I noticed on my 2012 Eco that after I fill up it seems like it is not showing full. Is there a TSB for that. I just read something in another post about fuel gauge problem and a TSB. I am still trying to learn everything about my 2012 vs my old 2011.


----------



## AlgUSF123 (Feb 19, 2013)

PI0758A fixed mine. I have a 2012 ECO 6MT built 5/2012. Brought it in for the speedo problem, TSB fixed the fuel gauge and the speedo problem.


----------



## obermd (Mar 3, 2012)

The issue with the ECO MT is that the fuel guage uses the same calibration as all the other trims. This translates into the car not reading full when the tank clicks off. The reality is that the tank isn't full and there is space for an additional 3 gallons in the tank. You can "force" a recalibration by filling the three gallons into the tank a couple of times. After I filled the tank completely full a couple of times my car now reads full at 2nd click off. I'm not sure how it was "recalibrated" as this should not have recalibrated the fill level sensors, but it appears to have done so.

For a definitive answer on the difference, take a look at http://www.cruzetalk.com/forum/57-how-library/12035-how-15-6-gallons-into-eco-mt-tank.html.


----------



## cruzers (Dec 13, 2010)

obermd said:


> The issue with the ECO MT is that the fuel guage uses the same calibration as all the other trims. This translates into the car not reading full when the tank clicks off. The reality is that the tank isn't full and there is space for an additional 3 gallons in the tank. You can "force" a recalibration by filling the three gallons into the tank a couple of times. After I filled the tank completely full a couple of times my car now reads full at 2nd click off. I'm not sure how it was "recalibrated" as this should not have recalibrated the fill level sensors, but it appears to have done so.


You would think having a 3 gallon space, would cause problems in the winter, like condensation?


----------



## obermd (Mar 3, 2012)

Condensation will only become a problem in the winter if you routinely run your tank down to near empty and then fill up during a storm. Remember, cold air holds less moisture so there won't be as much water vapor being pulled into the tank by the fuel stream. from the pump. Also, since the pump nozzle goes several inches into the fill pipe, the chance of pulling in outside air is once again lessened.

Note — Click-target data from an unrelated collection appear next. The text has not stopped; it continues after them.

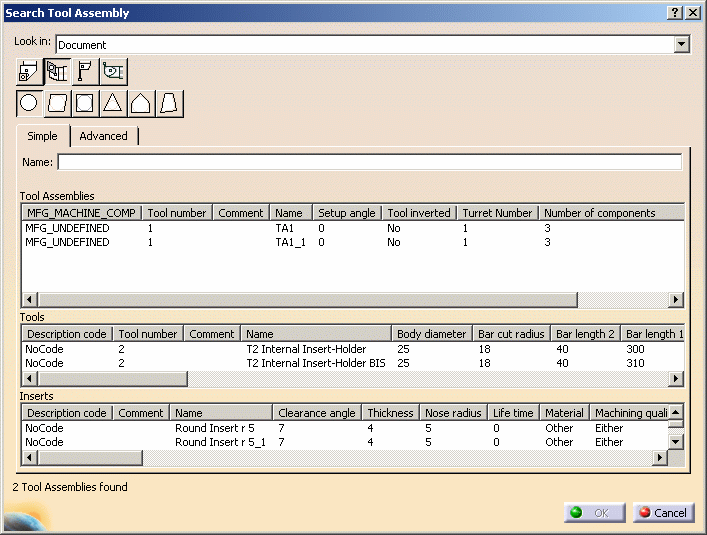Viewport: 707px width, 535px height.
Task: Click Inserts list scroll down arrow
Action: (676, 441)
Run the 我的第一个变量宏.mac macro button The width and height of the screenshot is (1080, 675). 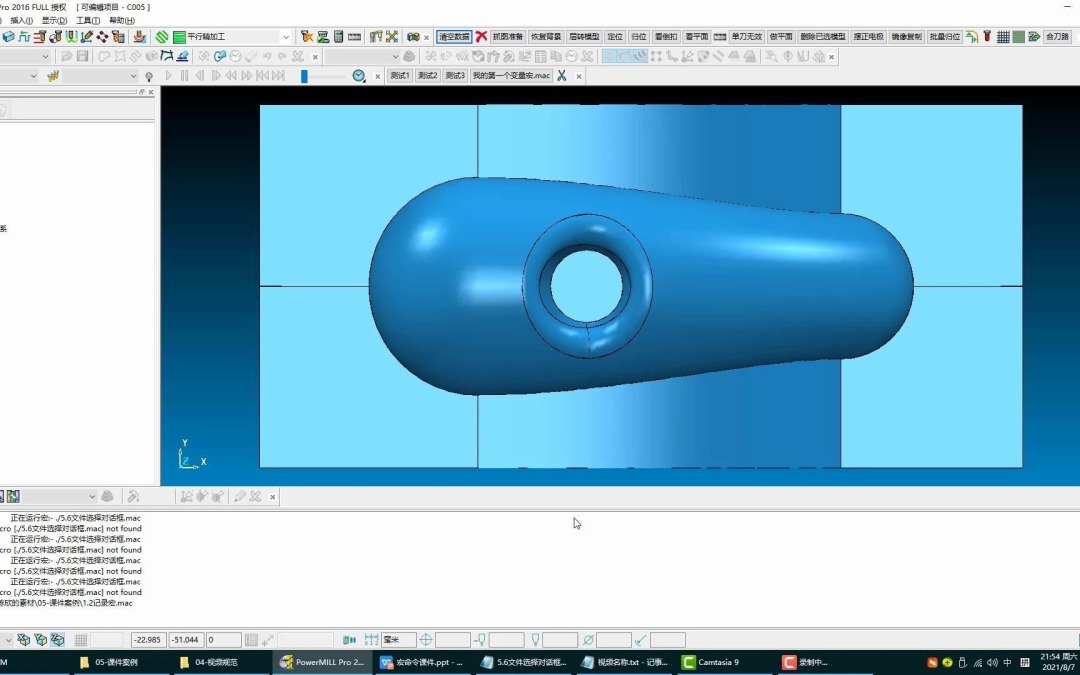pyautogui.click(x=511, y=76)
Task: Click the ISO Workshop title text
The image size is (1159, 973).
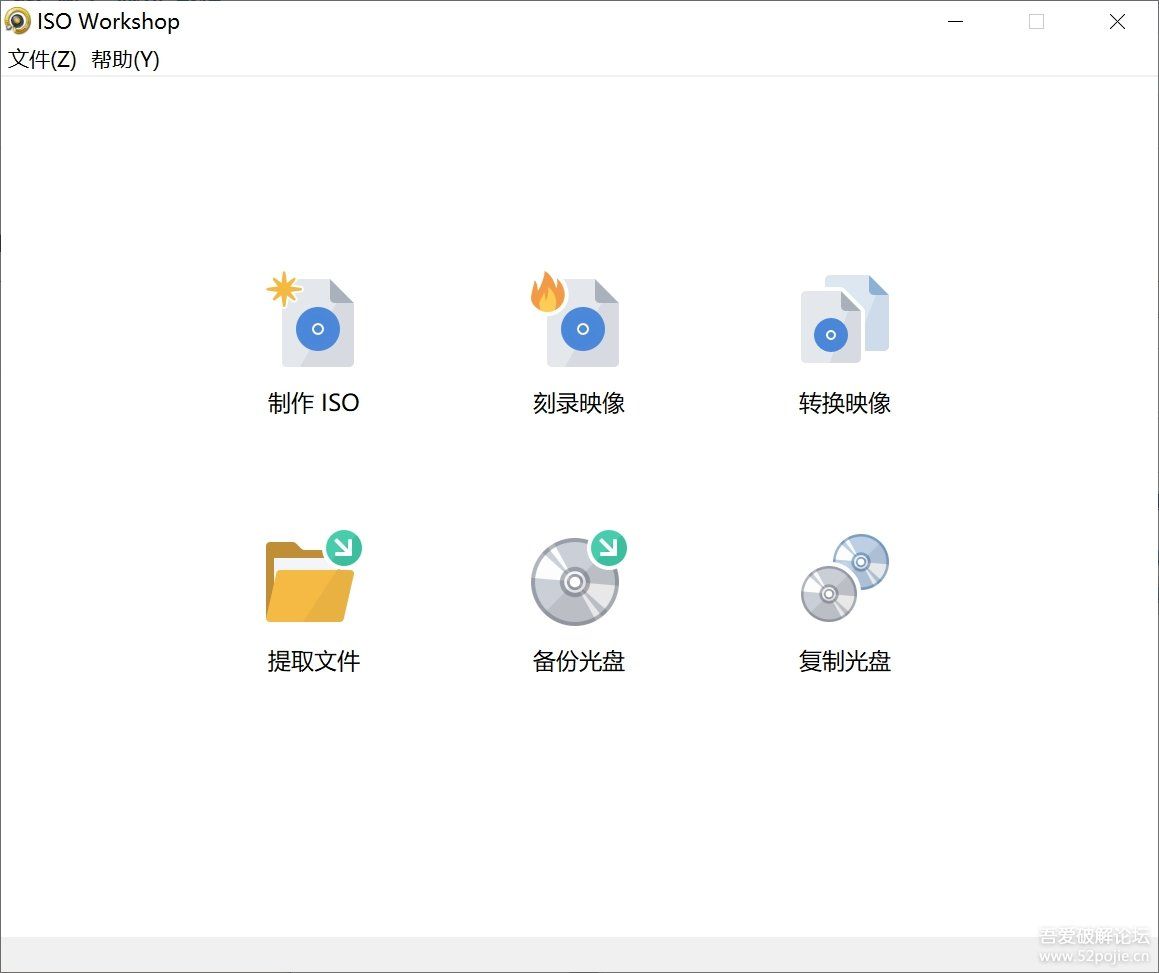Action: 107,20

Patman - try using the slowest pump hold notch when filling your ECO MT. This reduces fill related turbulence in the gas flow and tank, allowing more gasoline to get into the tank before the main pressure vent gets closed off.


----------



## 70AARCUDA (Nov 14, 2010)

*Patman* & *obermd* -- are you aware of this repository of GM PI#'s?: Technical Service Bulletins (TSB) & Safety Recalls - Chevy Cruze Forum - Chevrolet Cruze


----------



## obermd (Mar 3, 2012)

I am aware of the repository but didn't know the link to it. All I was noting was that I have not had any PIs done for this issue and my 2012 ECO MT started showing the correct fuel level after I had filled gas all the way to the top of my fill pipe a couple of times. Something in that process reset my fuel level calibration.


----------



## AlgUSF123 (Feb 19, 2013)

obermd said:


> I am aware of the repository but didn't know the link to it. All I was noting was that I have not had any PIs done for this issue and my 2012 ECO MT started showing the correct fuel level after I had filled gas all the way to the top of my fill pipe a couple of times. Something in that process reset my fuel level calibration.


All I know is that the TSB I referenced earlier fixed mine.


----------



## firehawk618 (Feb 24, 2013)

obermd said:


> The issue with the ECO MT is that the fuel guage uses the same calibration as all the other trims. This translates into the car not reading full when the tank clicks off. T


I don't know about this and my reason is:

I had trickle filled my tank and looked at the DTE vs MPG. If I divided my DTE by MPG it came to about 12.6 gallons...........This was before the fuel pump swap.


----------